それが晴れた後には、へこんだ地面に仰向けに倒れ伏し、額やら目尻やら口やらから血を噴きだしている、ぼろぼろの哀れな男の姿があった。手にはおそらく体当たりをされる直前に生成したのだろう、先が鋭く尖った大きな羽ペンのような武器が握られている。
「すごい……」
出久は思わず呟いた。圧倒的な力とはこういうことを言うのだと、まざまざと見せつけられたような心地だった。おそらくはそれなりの手練れであろう敵を前に、怖じ気付くこともなく立ち向かい、鮮やかに叩きのめしてみせる――その姿はどことなく、対人戦闘訓練の際に見た、あの翔の佇まいと似ていた。

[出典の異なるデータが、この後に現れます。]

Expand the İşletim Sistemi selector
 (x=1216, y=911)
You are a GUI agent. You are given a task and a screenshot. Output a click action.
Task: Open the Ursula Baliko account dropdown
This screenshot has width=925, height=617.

早々に戦線離脱させられた鳥男を後目に、遠くに退いていた少女のからかうような笑い声が響く。
「派手な個性だねえ。嫌いじゃないけど」
仲間が為す術なくやられ、眼帯男の顔に明らかな動揺の情が浮かんだ。脂汗を垂らしわなわなと震える男に対して、少女は汗一つかかずいっそ爽やかな微笑さえ浮かべている。
「くそ……くそ……化け物どもがぁあぁあああ!!!」
敵意と殺意を滴るほどに帯びた男の絶叫。しかしそこには今までなかった、底知れぬ力を持つ子供たちへの恐怖の念が感じ取れた。
こいつらは何だ。得体が知れない。逃げられない。殺せない。――いや、殺されてしまう!
驚愕と恐怖に絡め取られたその声は、聞きようによっては悲鳴とも受け取れた。